WORK TO BE COMPLETED: Instruction for the entries that follow: retype exactly the lines from the line with "Task: Open the Conversations panel" to the line with "Click the publications search input field", both included, and omit all others.
#### SOURCE MATERIAL ####
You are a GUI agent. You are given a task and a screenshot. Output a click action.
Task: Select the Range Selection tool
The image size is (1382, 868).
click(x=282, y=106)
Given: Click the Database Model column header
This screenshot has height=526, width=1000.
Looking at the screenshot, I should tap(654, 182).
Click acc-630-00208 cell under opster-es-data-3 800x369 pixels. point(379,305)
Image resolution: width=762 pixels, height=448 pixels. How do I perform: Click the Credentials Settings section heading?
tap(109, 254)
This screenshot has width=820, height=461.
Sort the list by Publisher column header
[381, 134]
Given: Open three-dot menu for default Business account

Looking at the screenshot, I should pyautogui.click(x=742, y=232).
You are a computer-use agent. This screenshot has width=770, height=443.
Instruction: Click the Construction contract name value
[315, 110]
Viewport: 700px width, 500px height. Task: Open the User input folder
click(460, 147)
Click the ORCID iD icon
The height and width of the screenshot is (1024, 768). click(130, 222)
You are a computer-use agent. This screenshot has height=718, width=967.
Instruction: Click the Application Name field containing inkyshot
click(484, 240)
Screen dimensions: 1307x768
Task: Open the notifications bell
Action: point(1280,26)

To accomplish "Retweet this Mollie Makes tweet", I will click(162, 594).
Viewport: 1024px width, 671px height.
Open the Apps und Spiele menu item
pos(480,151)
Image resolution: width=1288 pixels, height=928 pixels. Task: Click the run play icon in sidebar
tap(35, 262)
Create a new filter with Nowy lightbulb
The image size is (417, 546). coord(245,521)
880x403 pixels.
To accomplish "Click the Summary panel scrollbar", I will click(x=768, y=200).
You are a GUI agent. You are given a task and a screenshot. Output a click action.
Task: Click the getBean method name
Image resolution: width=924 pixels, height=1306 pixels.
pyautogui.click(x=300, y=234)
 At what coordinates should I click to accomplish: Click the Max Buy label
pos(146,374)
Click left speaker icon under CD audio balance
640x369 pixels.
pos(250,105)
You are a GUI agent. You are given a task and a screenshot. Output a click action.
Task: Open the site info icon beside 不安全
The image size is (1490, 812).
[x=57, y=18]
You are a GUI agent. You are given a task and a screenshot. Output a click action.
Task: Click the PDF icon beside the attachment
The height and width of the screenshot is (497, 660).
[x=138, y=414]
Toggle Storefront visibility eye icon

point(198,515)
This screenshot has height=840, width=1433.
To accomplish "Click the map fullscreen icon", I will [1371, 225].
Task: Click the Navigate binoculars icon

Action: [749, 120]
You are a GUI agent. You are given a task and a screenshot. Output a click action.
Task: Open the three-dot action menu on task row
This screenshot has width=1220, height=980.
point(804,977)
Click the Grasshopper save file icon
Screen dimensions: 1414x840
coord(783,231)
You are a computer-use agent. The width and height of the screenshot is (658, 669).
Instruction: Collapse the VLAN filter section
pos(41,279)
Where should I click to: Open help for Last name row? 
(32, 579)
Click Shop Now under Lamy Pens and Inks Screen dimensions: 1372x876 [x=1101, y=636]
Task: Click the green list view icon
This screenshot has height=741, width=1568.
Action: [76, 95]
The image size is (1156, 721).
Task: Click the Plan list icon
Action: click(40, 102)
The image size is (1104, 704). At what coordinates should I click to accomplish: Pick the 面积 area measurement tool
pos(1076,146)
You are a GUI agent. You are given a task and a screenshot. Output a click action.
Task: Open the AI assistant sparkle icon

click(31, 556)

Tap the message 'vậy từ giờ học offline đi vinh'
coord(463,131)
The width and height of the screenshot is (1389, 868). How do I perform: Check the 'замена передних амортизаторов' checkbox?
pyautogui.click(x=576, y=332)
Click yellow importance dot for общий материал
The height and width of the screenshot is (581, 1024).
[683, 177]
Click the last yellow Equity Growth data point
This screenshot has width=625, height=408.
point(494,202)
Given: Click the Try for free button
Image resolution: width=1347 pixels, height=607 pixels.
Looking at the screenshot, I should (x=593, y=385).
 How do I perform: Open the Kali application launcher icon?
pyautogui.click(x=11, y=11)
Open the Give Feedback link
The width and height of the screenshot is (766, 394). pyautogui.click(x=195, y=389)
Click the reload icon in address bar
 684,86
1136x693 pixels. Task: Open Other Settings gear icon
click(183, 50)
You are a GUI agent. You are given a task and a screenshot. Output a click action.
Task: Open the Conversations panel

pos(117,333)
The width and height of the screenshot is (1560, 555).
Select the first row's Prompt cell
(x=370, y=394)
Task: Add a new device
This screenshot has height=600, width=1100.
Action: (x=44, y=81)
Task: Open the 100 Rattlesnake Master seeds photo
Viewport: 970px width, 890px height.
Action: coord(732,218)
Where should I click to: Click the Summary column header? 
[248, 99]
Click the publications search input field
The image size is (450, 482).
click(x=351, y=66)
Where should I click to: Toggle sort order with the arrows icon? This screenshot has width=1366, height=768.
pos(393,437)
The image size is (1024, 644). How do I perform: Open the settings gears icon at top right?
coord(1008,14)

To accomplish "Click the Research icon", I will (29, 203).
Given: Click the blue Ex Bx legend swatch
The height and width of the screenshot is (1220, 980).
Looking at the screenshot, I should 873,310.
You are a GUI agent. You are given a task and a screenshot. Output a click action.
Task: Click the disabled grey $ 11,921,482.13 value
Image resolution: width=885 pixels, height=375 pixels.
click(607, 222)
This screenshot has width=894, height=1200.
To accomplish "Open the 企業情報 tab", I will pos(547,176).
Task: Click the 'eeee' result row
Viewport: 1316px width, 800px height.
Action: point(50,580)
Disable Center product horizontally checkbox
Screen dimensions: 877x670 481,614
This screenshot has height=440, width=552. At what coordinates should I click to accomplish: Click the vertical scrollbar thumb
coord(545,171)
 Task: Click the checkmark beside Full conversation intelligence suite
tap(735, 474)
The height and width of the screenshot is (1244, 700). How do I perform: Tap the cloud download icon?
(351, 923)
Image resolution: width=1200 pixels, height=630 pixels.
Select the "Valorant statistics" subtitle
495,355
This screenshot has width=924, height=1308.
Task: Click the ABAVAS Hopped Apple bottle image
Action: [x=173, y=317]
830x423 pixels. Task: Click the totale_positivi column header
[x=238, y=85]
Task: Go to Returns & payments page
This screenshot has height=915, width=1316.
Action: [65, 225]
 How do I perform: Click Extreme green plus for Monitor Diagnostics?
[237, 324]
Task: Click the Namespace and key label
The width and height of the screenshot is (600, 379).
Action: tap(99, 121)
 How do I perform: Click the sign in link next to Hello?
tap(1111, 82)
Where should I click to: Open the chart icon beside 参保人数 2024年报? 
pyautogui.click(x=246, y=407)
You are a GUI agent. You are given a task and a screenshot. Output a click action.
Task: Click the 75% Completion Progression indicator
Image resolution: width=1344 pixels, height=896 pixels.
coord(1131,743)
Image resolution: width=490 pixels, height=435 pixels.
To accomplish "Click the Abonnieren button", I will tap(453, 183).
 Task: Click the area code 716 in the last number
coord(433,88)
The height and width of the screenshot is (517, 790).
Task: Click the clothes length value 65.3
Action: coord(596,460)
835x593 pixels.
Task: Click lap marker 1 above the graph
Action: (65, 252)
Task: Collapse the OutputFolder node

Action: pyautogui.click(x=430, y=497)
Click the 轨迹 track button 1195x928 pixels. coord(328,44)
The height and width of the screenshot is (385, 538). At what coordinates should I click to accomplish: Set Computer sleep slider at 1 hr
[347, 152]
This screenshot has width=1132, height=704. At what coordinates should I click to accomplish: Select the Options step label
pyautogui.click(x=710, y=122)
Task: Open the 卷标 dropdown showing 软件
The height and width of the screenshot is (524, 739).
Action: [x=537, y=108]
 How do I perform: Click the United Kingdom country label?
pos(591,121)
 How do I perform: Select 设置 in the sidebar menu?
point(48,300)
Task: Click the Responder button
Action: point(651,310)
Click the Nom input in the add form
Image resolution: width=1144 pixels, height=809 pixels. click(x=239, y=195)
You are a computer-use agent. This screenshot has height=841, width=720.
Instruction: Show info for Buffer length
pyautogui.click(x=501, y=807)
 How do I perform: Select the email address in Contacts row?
####
SOLUTION FOR THIS PROBLEM:
Task: Open the Conversations panel

pos(117,333)
The width and height of the screenshot is (1560, 555).
Select the first row's Prompt cell
(x=370, y=394)
Task: Add a new device
This screenshot has height=600, width=1100.
Action: (x=44, y=81)
Task: Open the 100 Rattlesnake Master seeds photo
Viewport: 970px width, 890px height.
Action: coord(732,218)
Where should I click to: Click the Summary column header? 
[248, 99]
Click the publications search input field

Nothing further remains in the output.